Museo Archives Giovanni Boldini Macchiaioli

Museo Archives Giovanni Boldini Macchiaioli

Al Petit Palais, la retrospettiva dedicata al celebre ritrattista della Belle Epoque svela alcuni aspetti meno noti del suo lavoro a cavallo fra i due secoli: torna dopo una sessantina d’anni Boldini a Parigi, con “Giovanni Boldini, les plaisirs et les jours”  dal 29 marzo al 24 luglio e torna con il suo mondo folgorante di grazia ed eleganza.

Quella del Petit Palais è una scenografia suggestiva e immersiva accompagna un percorso ricco di 150 opere che uniscono dipinti, disegni, incisioni, costumi e accessori moda in prestito da musei internazionali e numerose collezioni private. Attraverso l’opera di Boldini, la mostra invita i visitatori a rivivere i piaceri della Belle Époque e l’effervescenza di una capitale all’avanguardia della modernità.

Con un sottotitolo mutuato da Marcel Proust, la mostra fa implicitamente riferimento a quella dedicata allo scrittore Carnavalet  di qualche tempo fa: la stessa società parigina, aristocratica e borghese, che entrambi osservavano nello stesso periodo ma con due punti di vista concordi e al contempo sensibilmente contrastanti: quello del pittore e quello dello scrittore. I curatori non esitano a tracciare molti parallelismi – sottolineati dalla presenza del ritratto di Montesquiou – tra Boldini e l’autore de La Recherche.

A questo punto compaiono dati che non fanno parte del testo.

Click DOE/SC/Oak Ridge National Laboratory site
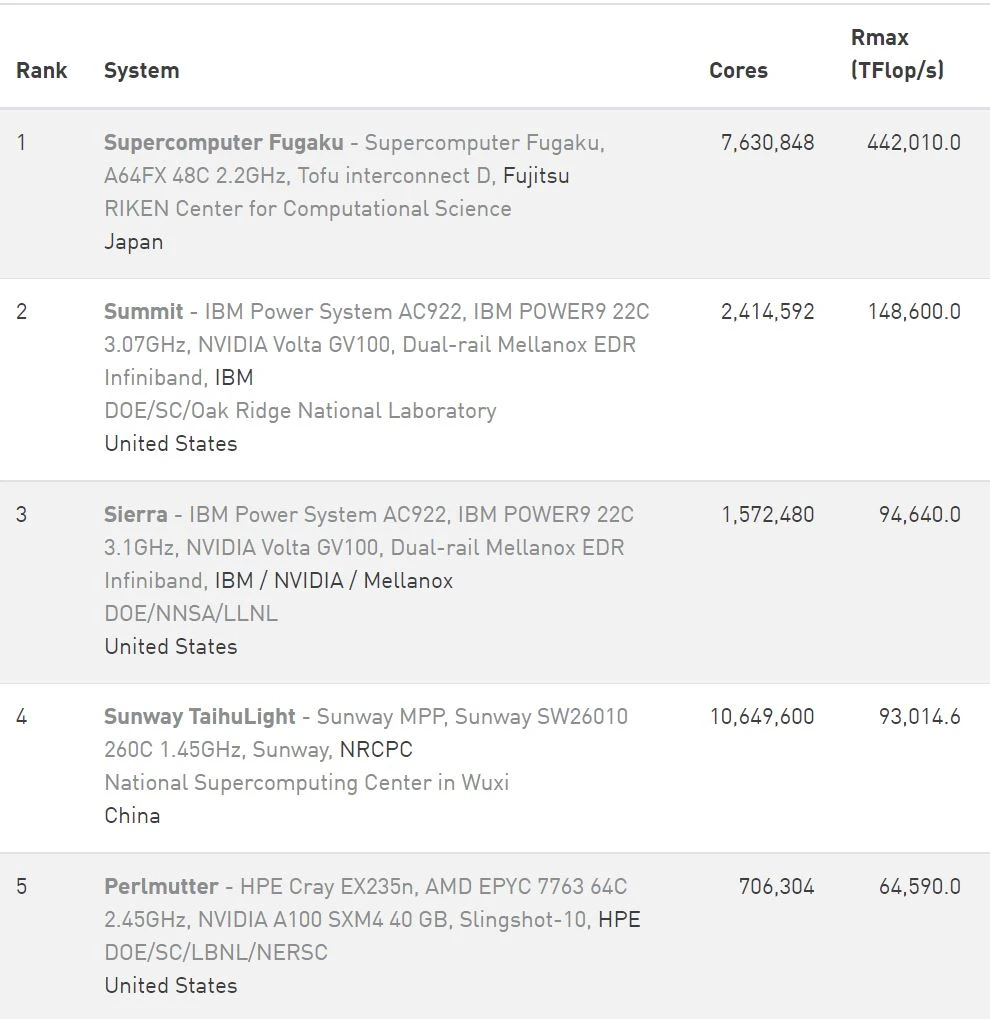Viewport: 990px width, 1019px height. coord(300,411)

Centocinquanta dipinti, disegni e incisioni, ma anche costumi e accessori, compongono un percorso tematico oltre che cronologico. Dagli esordi del pittore – originario di Ferrara – a Firenze nel 1864, fino ai grandi ritratti degli anni ’10, con nove sezioni che scandiscono così l’esposizione. Un taglio che ci permette di seguire passo dopo passo la lunga carriera dell’artista, prima vicino ai Macchiaioli prima di allontanarsi per stabilirsi in pianta stabile nella più moderna capitale d’Europa, il cuore pulsante dell’alta società e dell’arte della Fin du Siecle.

L’allestimento al Petit Palais si proponedi evidenziare una relativa diversità in una produzione solo in apparenza ripetitiva e “à la mode”. Eccovi allora servite più chiavi di lettura della produzione boliviana: “il ritmo della città”, “il laboratorio dell’artista”, “una corte artistica e letteraria”, prova a distinguere diversi aspetti del suo lavoro. Una stanza è addirittura originalmente riservata al fumettista Sem, un pretesto per evocare la loro comune amicizia con Paul-César Helleu.

Una mostra che ci racconta anche del Boldini avanguardista celato dietro i suoi ritratti alla moda: la sua ossessione per il movimento, questa frenesia nel tentativo di restaurarlo, richiama innegabilmente alla mente coloro che nel 1909 ne avrebbero fatto il loro manifesto: i futuristi.